[Stored items from a collection]
--*--

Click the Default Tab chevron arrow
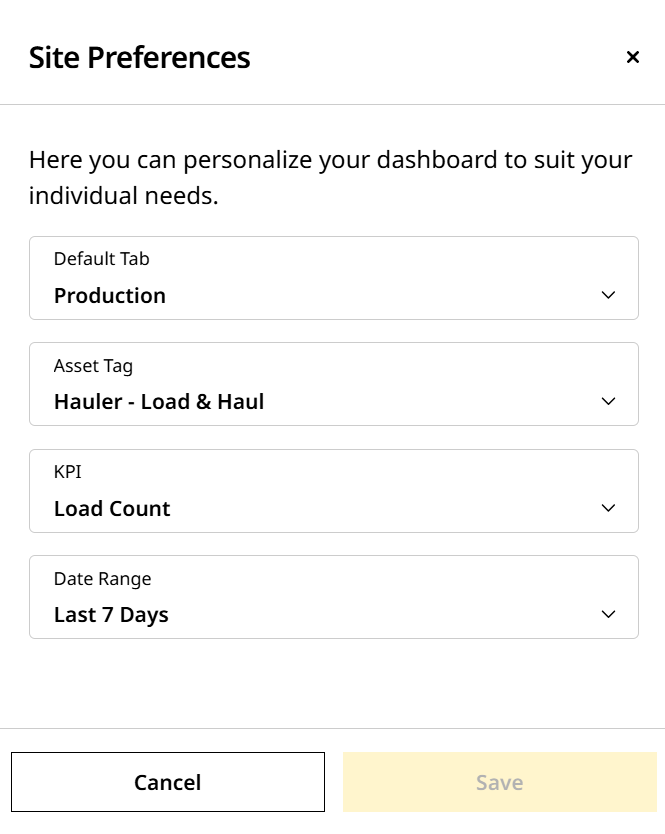Viewport: 665px width, 834px height. point(608,295)
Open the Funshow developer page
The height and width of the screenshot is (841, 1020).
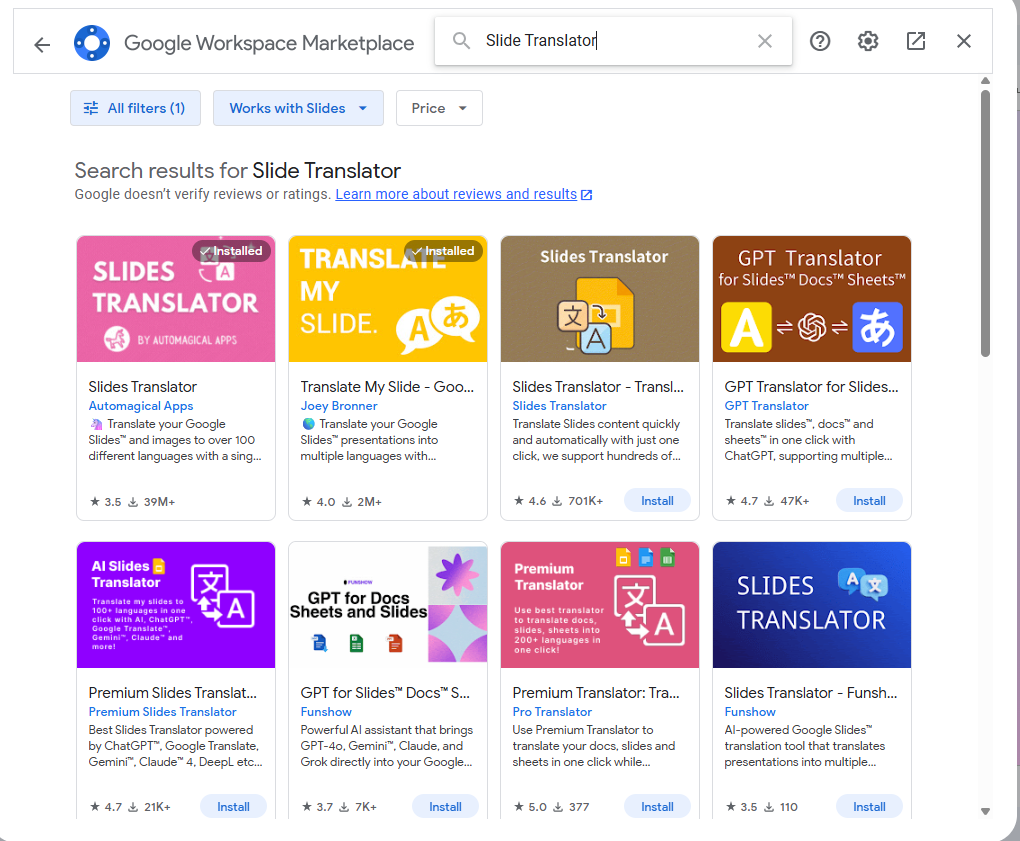[326, 711]
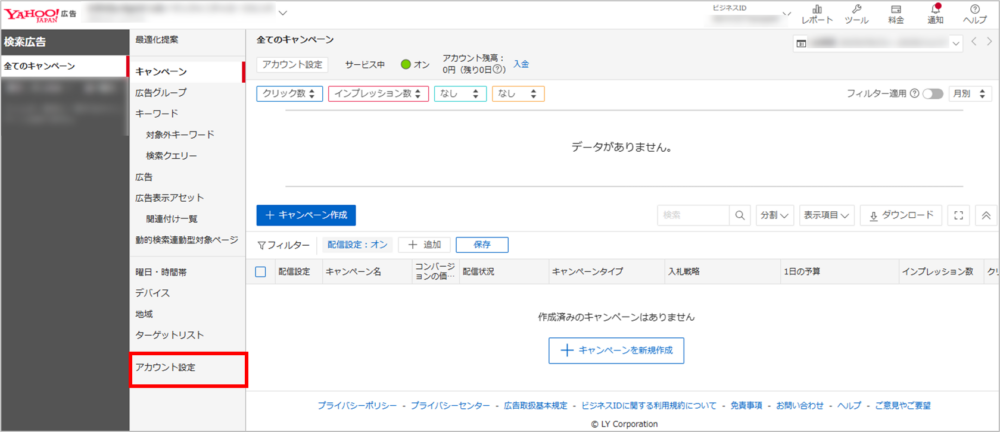
Task: Open 通知 notifications bell
Action: (935, 13)
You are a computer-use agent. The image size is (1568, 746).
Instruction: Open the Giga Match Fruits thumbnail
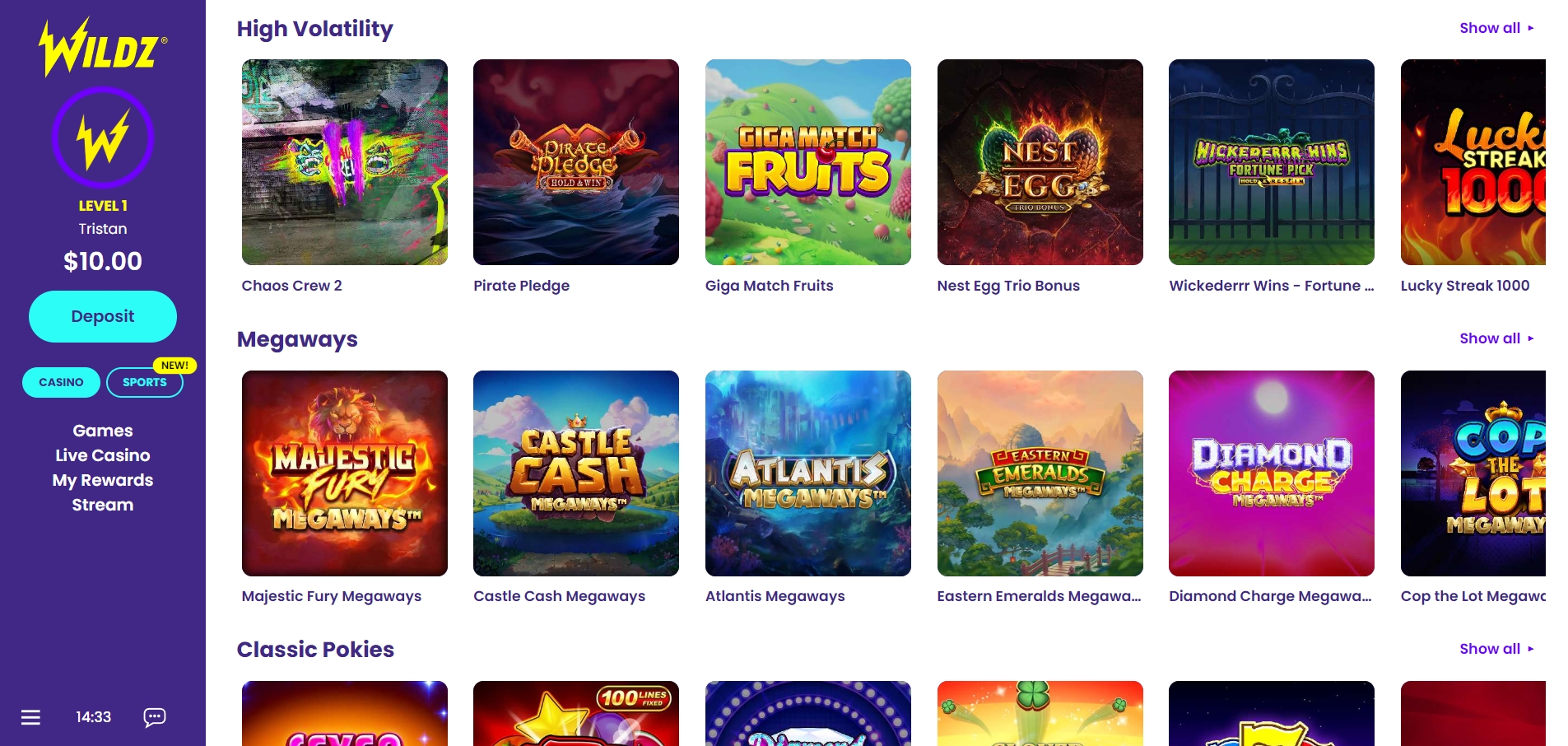click(x=808, y=162)
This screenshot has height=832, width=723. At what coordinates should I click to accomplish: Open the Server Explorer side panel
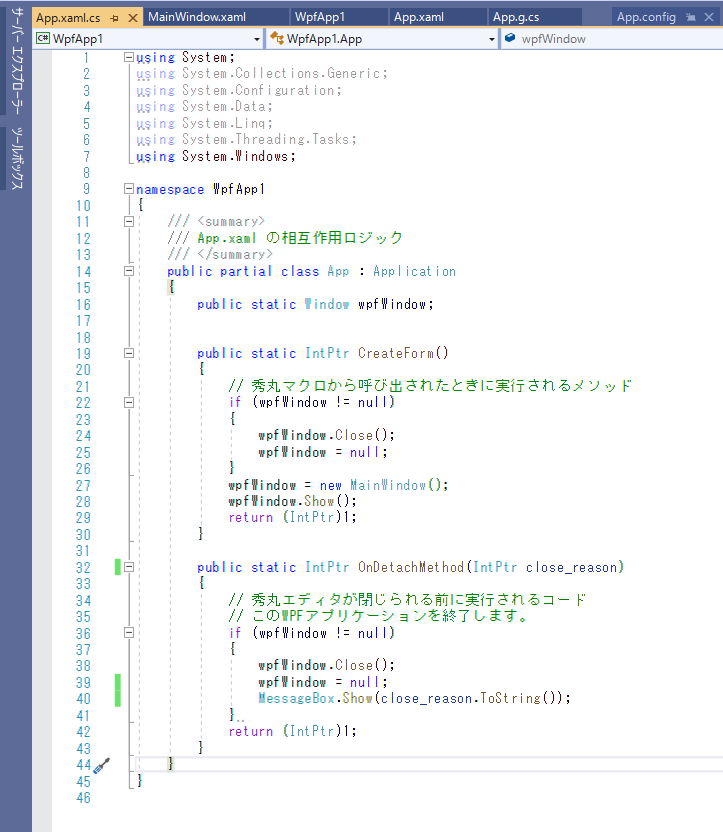pos(16,67)
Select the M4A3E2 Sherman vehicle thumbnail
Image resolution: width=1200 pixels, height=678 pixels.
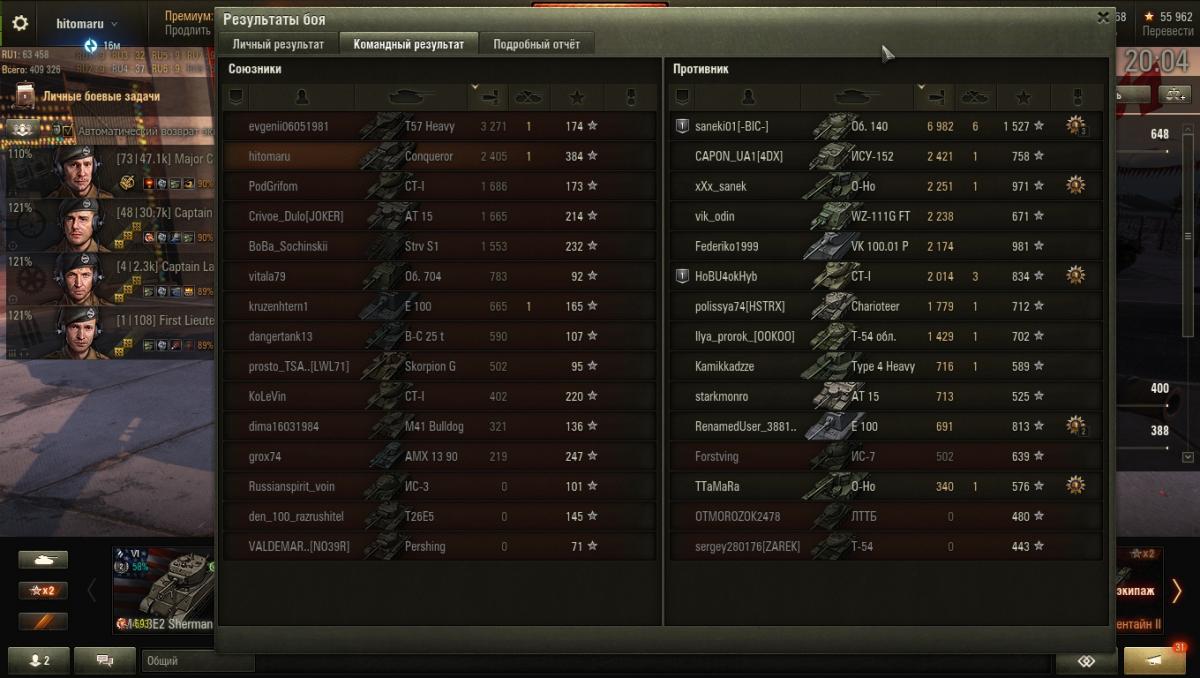164,590
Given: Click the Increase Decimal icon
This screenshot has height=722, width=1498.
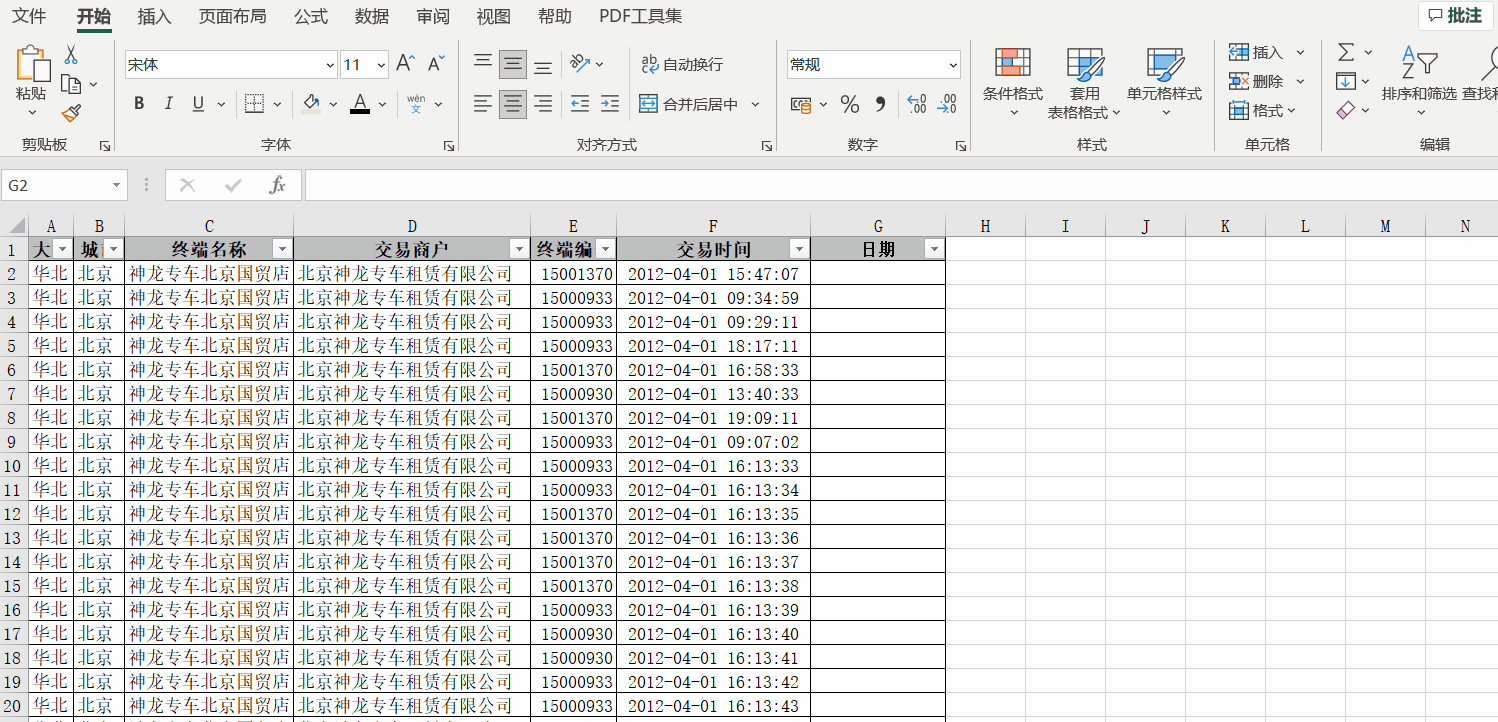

--*--

# Requirement
Return the entries above exactly, skipping any images.

# Finished task
Click the Default Tab chevron arrow
Viewport: 665px width, 834px height. point(608,295)
Open the Funshow developer page
The height and width of the screenshot is (841, 1020).
[326, 711]
Task: Open 通知 notifications bell
Action: (935, 13)
You are a computer-use agent. The image size is (1568, 746).
Instruction: Open the Giga Match Fruits thumbnail
click(x=808, y=162)
This screenshot has height=832, width=723. At what coordinates should I click to accomplish: Open the Server Explorer side panel
pos(16,67)
Select the M4A3E2 Sherman vehicle thumbnail
Image resolution: width=1200 pixels, height=678 pixels.
164,590
Given: Click the Increase Decimal icon
This screenshot has height=722, width=1498.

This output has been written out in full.